I was fortunate enough to interface with Herb on many occasions during my time at The Mapes and during the Clint Eastwood Celebrity Tennis Tournament at Lake Tahoe. I was also fortunate enough to play tennis with him at the San Francisco Tennis Club.
He was also a frequent visitor to Lake Tahoe on his own free time. On one occasion he happened to be at the Tahoe Racquet Club and told the pro, George Galante, that he particularly admired Galante’s resplendent tennis shirt. Without missing a beat, Galante stripped off the garment and handed it to Caen as a gift. When he returned to work at the SF Chronicle, Caen mentioned the affable Galante by saying, “I finally met a man who would literally give you the shirt off his back.”
On one occasion during a break in the tennis activity at Tahoe, Caen was the center of attention in a group of celebs at the bar in the clubhouse. His proclivity for telling jokes and his quick wit kept stars such as Cornel Wilde, Lorne Greene, Lloyd Bridges and Eastwood himself spellbound.
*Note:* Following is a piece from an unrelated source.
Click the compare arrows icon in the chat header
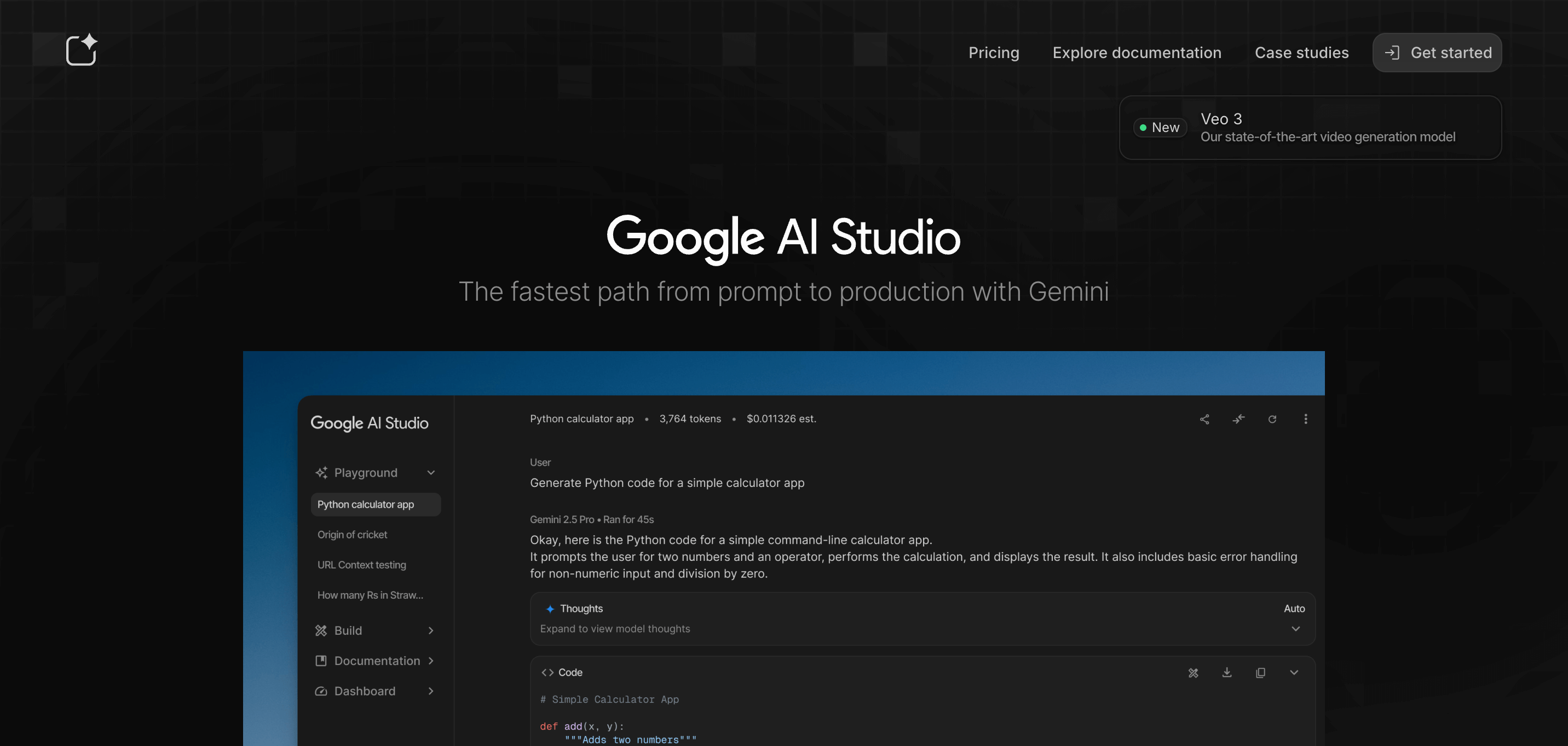pyautogui.click(x=1239, y=419)
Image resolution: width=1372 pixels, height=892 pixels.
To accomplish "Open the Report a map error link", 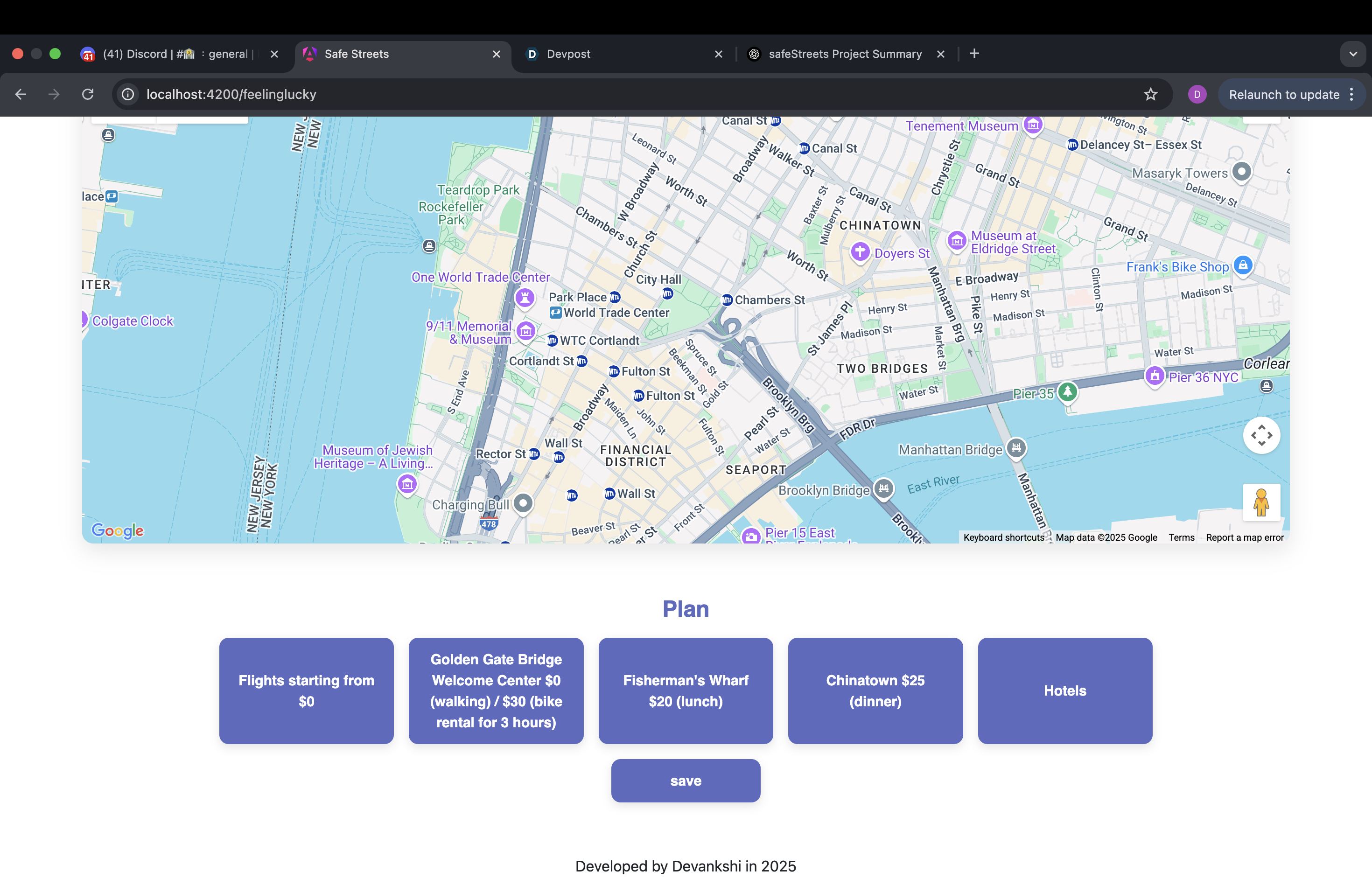I will tap(1245, 537).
His daily column in the Chronicle was a two-column full page series of separate paragraphs, each one in a different type face with some of them bold faced that tended to make it a quick and easy read.
It was often said that a single mention in Caen’s column was worth more than a full-page ad in the paper. Caen’s forte was to take a fairly innocuous item and give it his particular comedic touch. He also liked to sub-hed some of the paragraphs with terms like “pocket-full of wry”.
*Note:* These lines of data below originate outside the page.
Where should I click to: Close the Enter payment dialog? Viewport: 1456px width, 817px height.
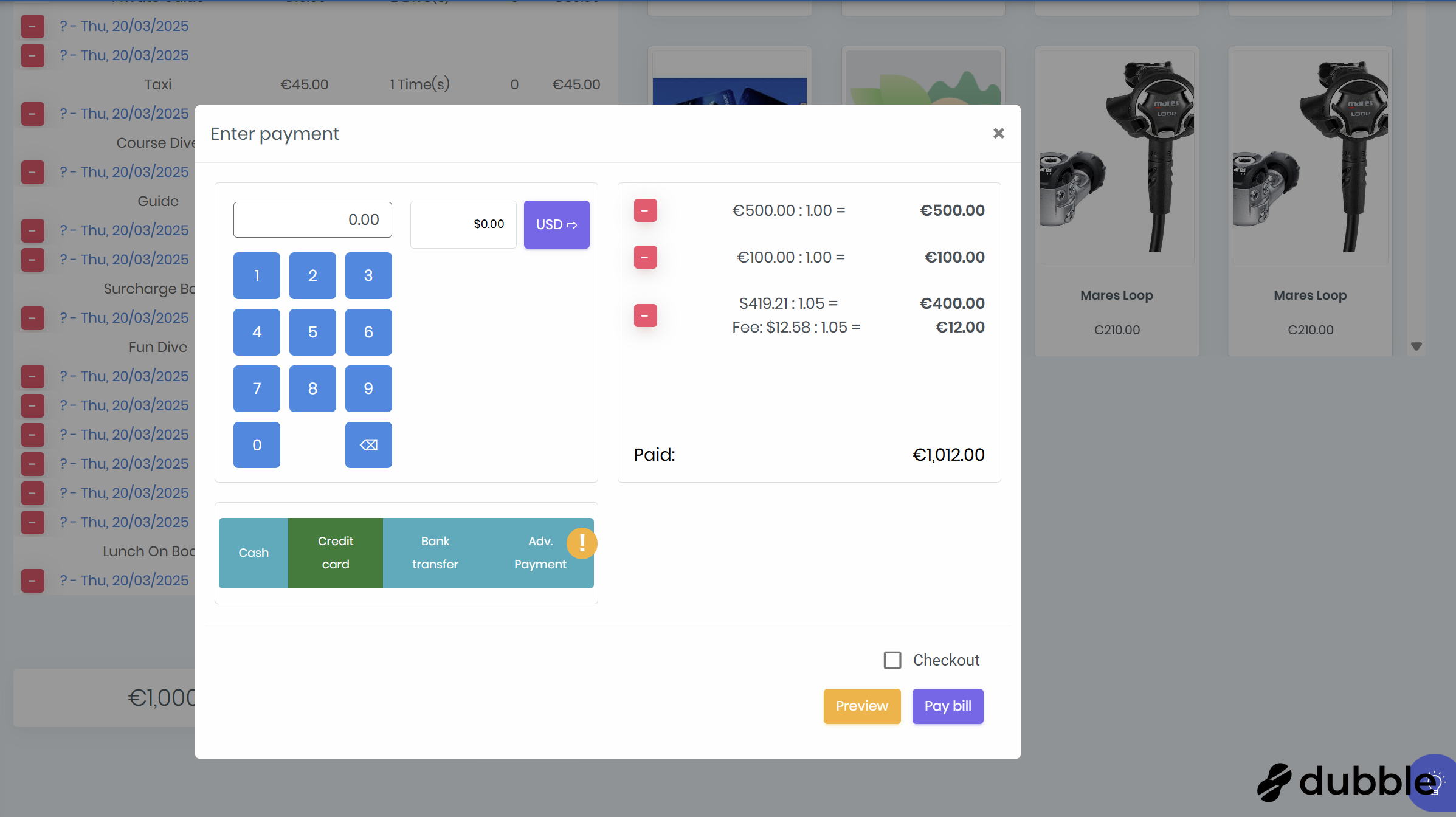pyautogui.click(x=998, y=133)
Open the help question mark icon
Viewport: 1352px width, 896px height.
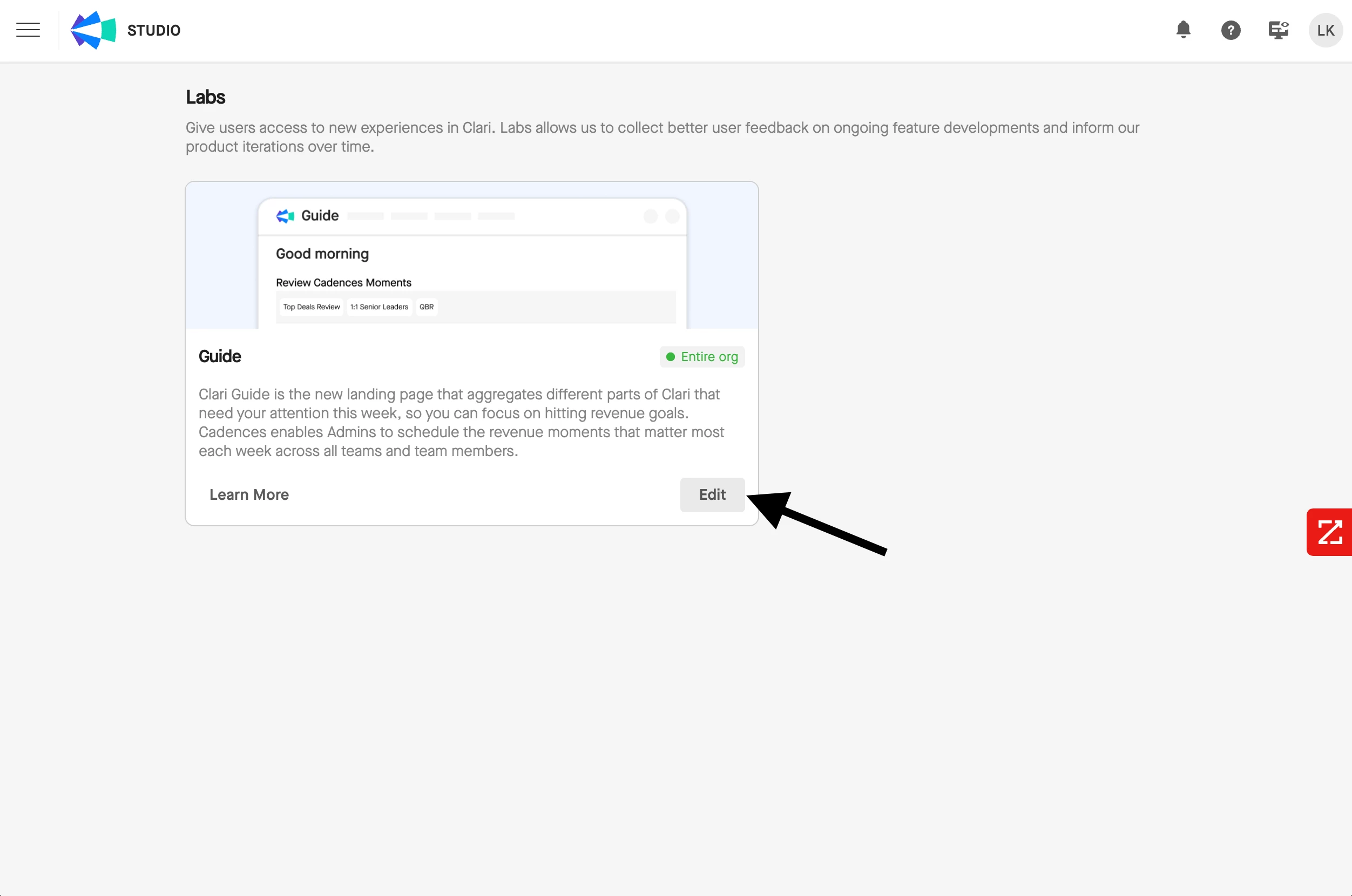1230,30
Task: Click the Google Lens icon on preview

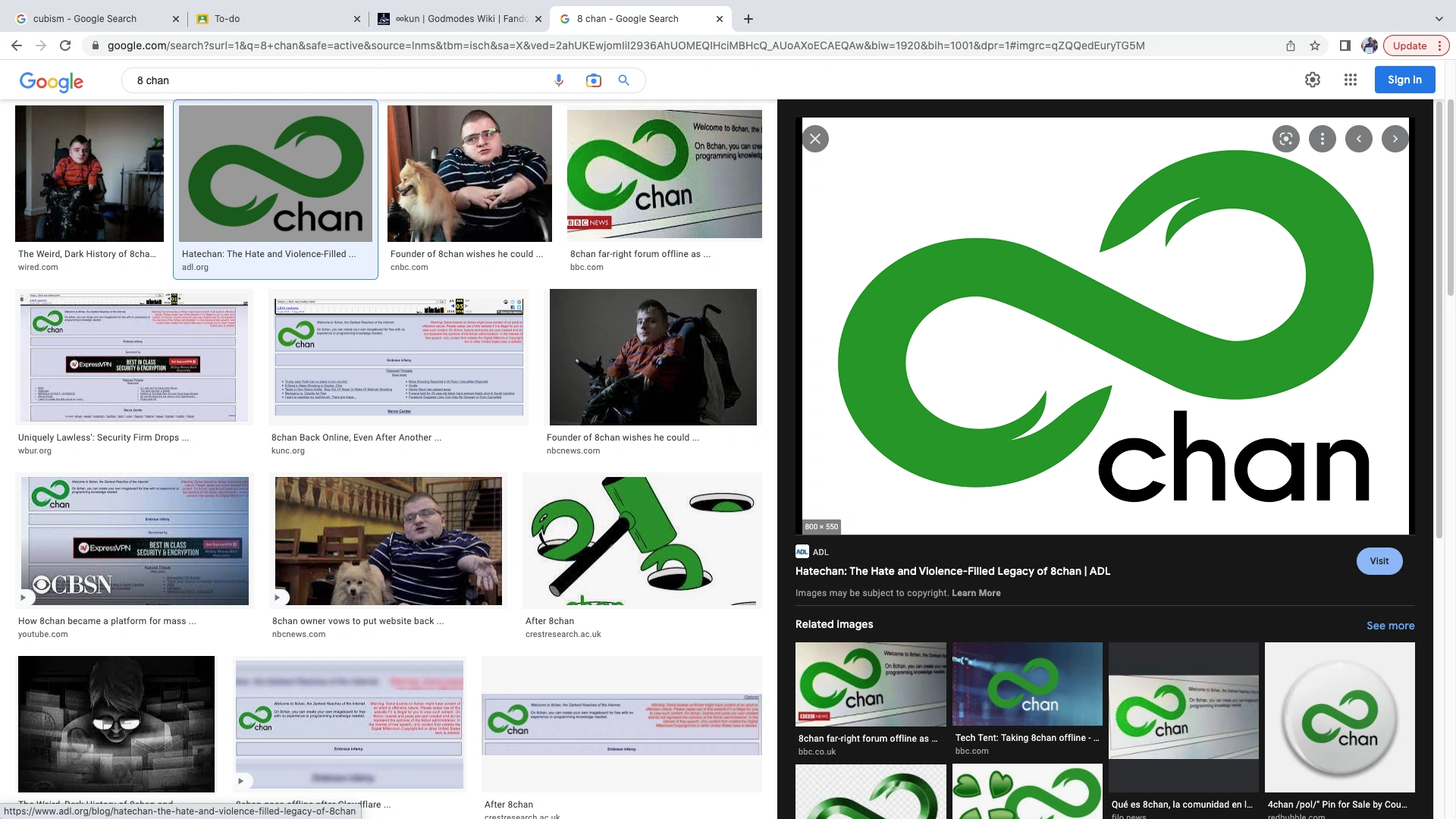Action: (1285, 139)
Behind the scenes, Caen’s work was aided by his assistant, Jerry Bundsen, who screened most of the items and selected the ones that were forwarded to Herb. He also had a full-time secretary who handled the voluminous correspondence she received.
Herb also wrote some eleven books about the City of San Francisco, a town he was unabashedly in love with. In one of the prefaces, he noted, “I began writing a daily column for the San Francisco Chronicle on July 5, 1938. It was a magic time in a faraway city that has largely disappeared and may have existed only in foggy myth. A curly-haired wide-eyed open-mouthed 22-year-old gee-whizzer from Sacramento, I felt like a kid who had been turned loose in a candy store.”
Another fabled writer, Walter Winchell on the eastern seaboard, may have been the inspiration for Herb, because of his staccato delivery on the radio. It is often argued among journalists as to who first coined the word RENOvation when referring to the Nevada city’s divorce trade, whether it was Winchell or Caen.
I spent the most amount of time with Herb during the Eastwood tennis tournament when we rented the Ponderosa Ranch at Incline for a nighttime party and I was lucky enough to have my picture taken with him. During that event, one of the highlights was a fake gunfight in the street that gained a favorable nod from Eastwood.
Harry Spencer is a 75-year resident of Nevada and a freelance writer living in Reno.